Ex-deputada cumpre medida cautelar com uso do equipamento desde o ano passado

Ex-deputada federal Flordelis
Legenda: Justiça nega pedido de Flordelis para retirar tornozeleira eletrônica
Foto: Agência Brasil

O desembargador da 2ª Câmara Criminal do Tribunal de Justiça do Rio de Janeiro (TJRJ), Celso Ferreira Filho, negou nesta quinta-feira (12) o pedido de liminar apresentado pela defesa da ex-deputada federal Flordelis dos Santos Souza (PSD-RJ) para a retirada da tornozeleira eletrônica

Conforme o magistrado, a defesa não apresentou elementos suficientes que justificassem a suspensão imediata da medida cautelar. Segundo ele, os mesmos argumentos já tinham sido apreciados em outro pedido de habeas corpus que foi negado.

Ao lado de outros dez réus, Flordelis é acusada de envolvimento na morte do marido, o pastor Anderson do Carmo, assassinado em junho de 2019. Ele foi morto a tiros na garagem de casa em um condomínio de Pendotiba, em Niterói, na Região Metropolitana do Rio.

A tornozeleira foi colocada na ex-deputada no dia 8 de outubro do ano passado, após decisão judicial expedida no mês anterior. 

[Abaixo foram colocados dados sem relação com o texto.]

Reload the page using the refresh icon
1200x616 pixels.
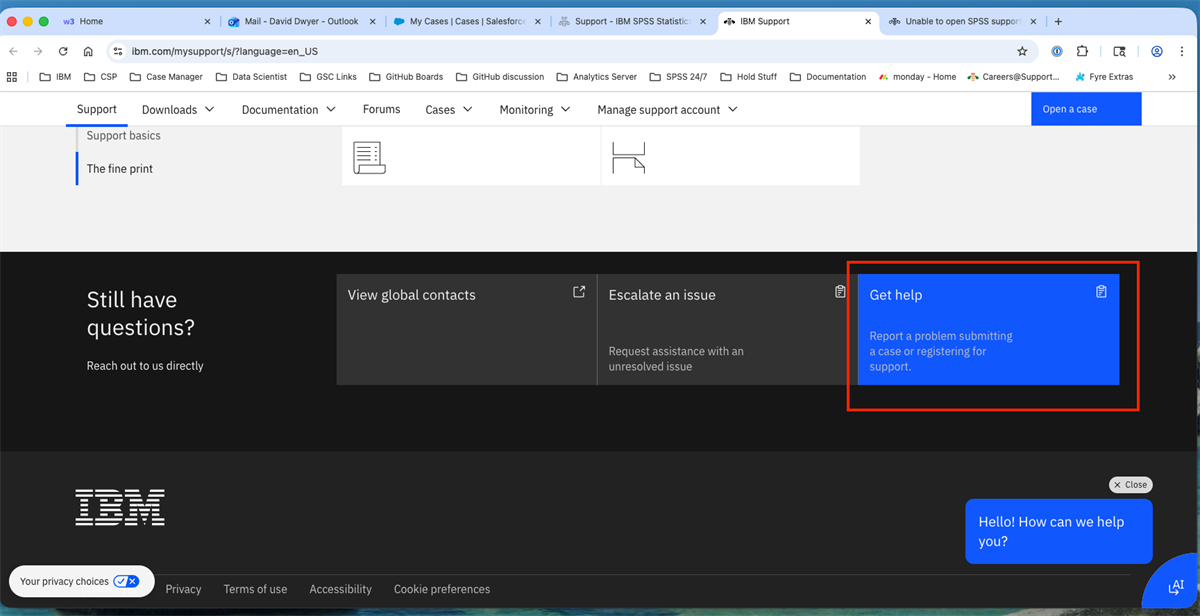(63, 51)
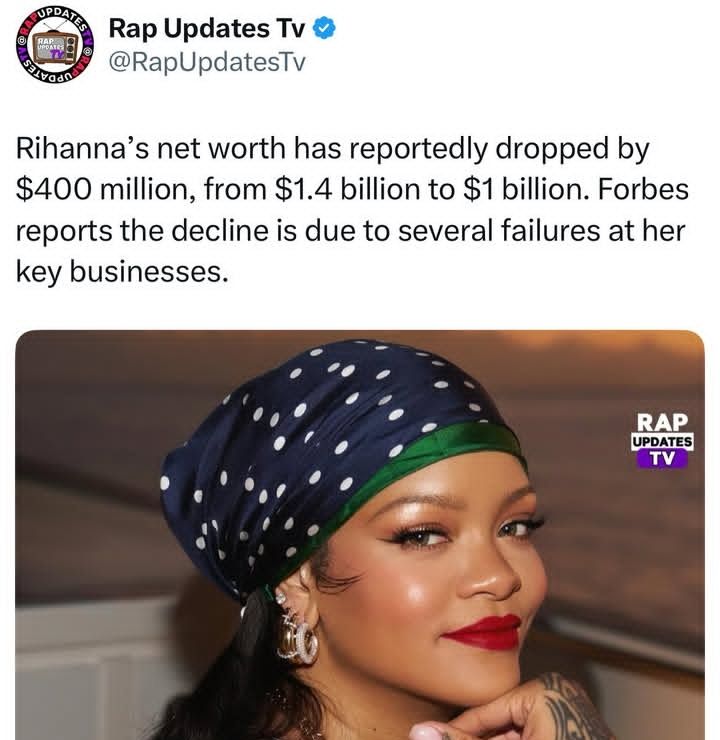Click the blue verified badge
Viewport: 720px width, 740px height.
(x=324, y=30)
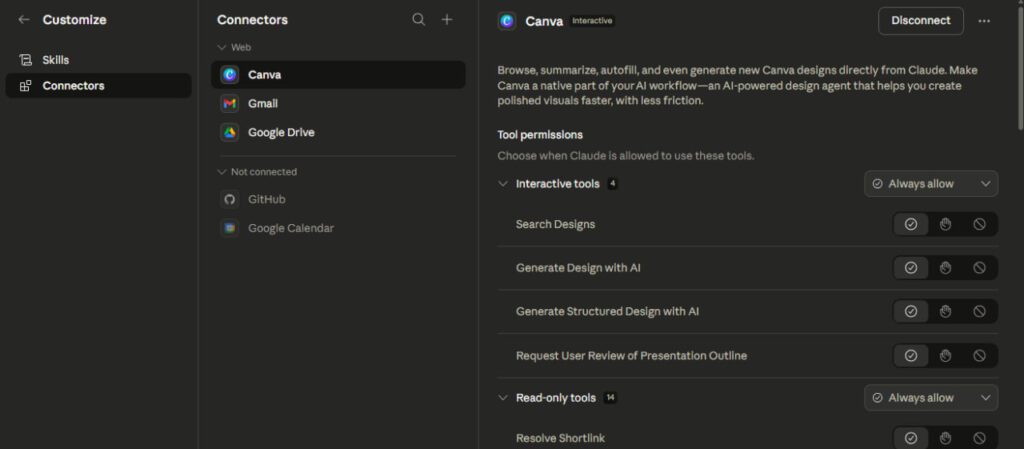Screen dimensions: 1024x449
Task: Click the plus icon to add connector
Action: [447, 20]
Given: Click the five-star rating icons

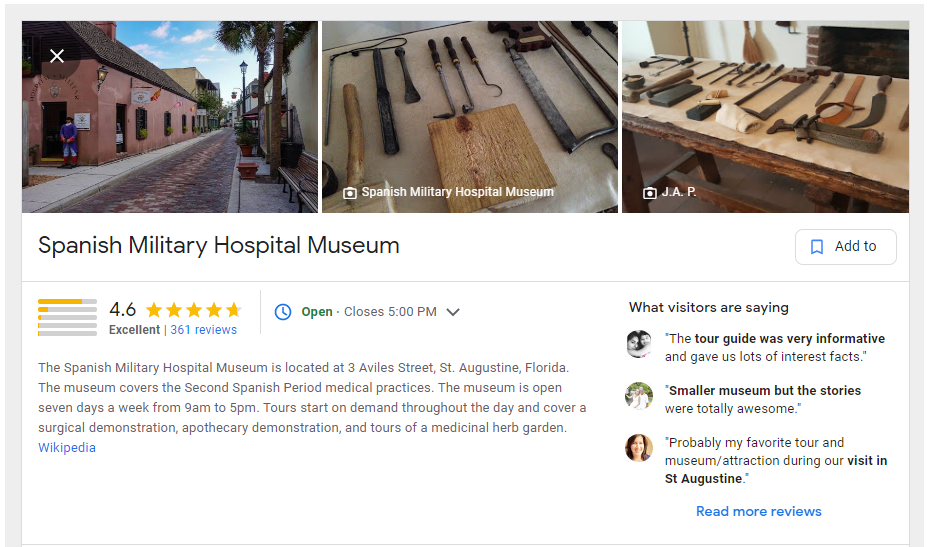Looking at the screenshot, I should tap(194, 309).
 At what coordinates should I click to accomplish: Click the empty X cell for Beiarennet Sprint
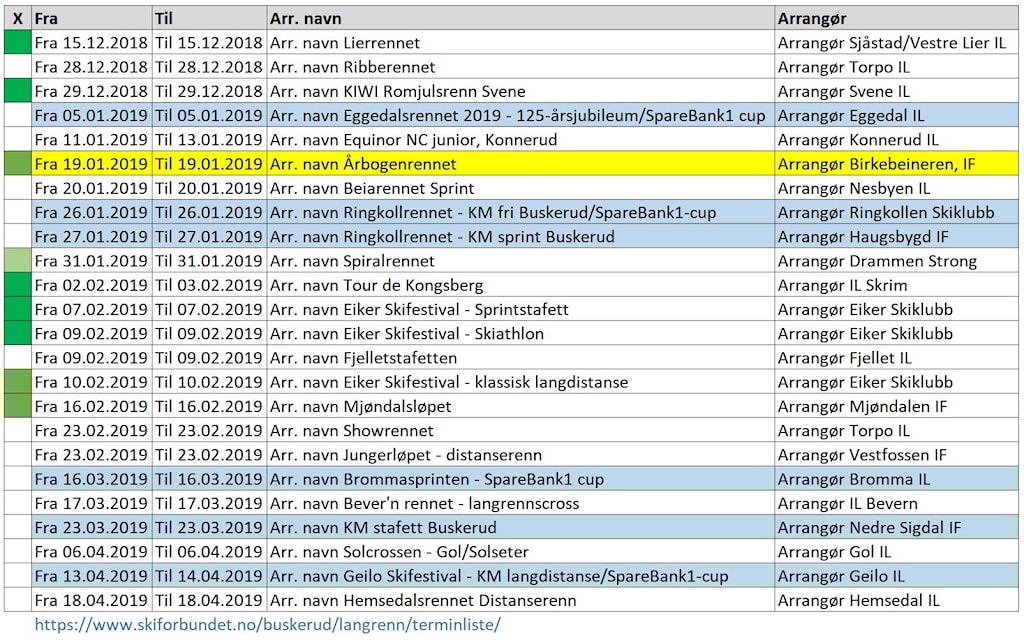point(17,188)
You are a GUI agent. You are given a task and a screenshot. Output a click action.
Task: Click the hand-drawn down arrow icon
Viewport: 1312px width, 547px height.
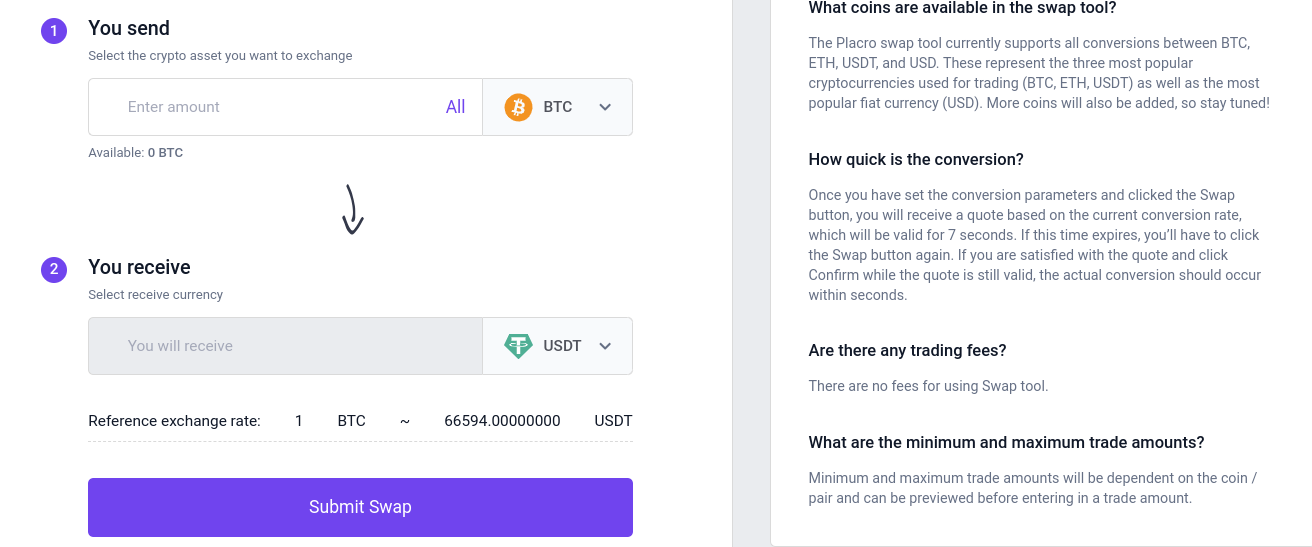click(x=352, y=210)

“Na verdade, o pleito ora em apreciação já foi apresentado a este relator [...], com fundamentos semelhantes, tendo sido rechaçado. Portanto, ausentes os requisitos autorizadores da concessão do pleito liminar, tenho por indeferi-lo.“, apontou na decisão.

Segundo o TJRJ, o pedido ainda será analisado pelo colegiado da 2ª Câmara Cível em sessão a ser agendada.

Prisão

O magistrado ainda não deu uma decisão quanto aos pedidos da defesa da ex-deputada e da família do pastor Anderson do Carmo sobre a prisão de Flordelis.

A defesa dela tenta impedir que a parlamentar seja presa, enquanto a do pastor pede a prisão.

Por 437 votos a favor, sete contra e 12 abstenções, a deputada teve seu mandato cassado nesta quinta-feira (11) em sessão no plenário da Câmara, em Brasília.

Crimes

Flordelis responde por quatro crimes: homicídio triplamente qualificado (por motivo torpe, emprego de meio cruel e de recurso que impossibilitou a defesa da vítima), tentativa de homicídio, uso de documento falso e associação criminosa armada.

Ela nega participação na ação criminosa, alega ser vítima de uma injustiça e argumenta que o caso ainda não foi analisado pela Justiça.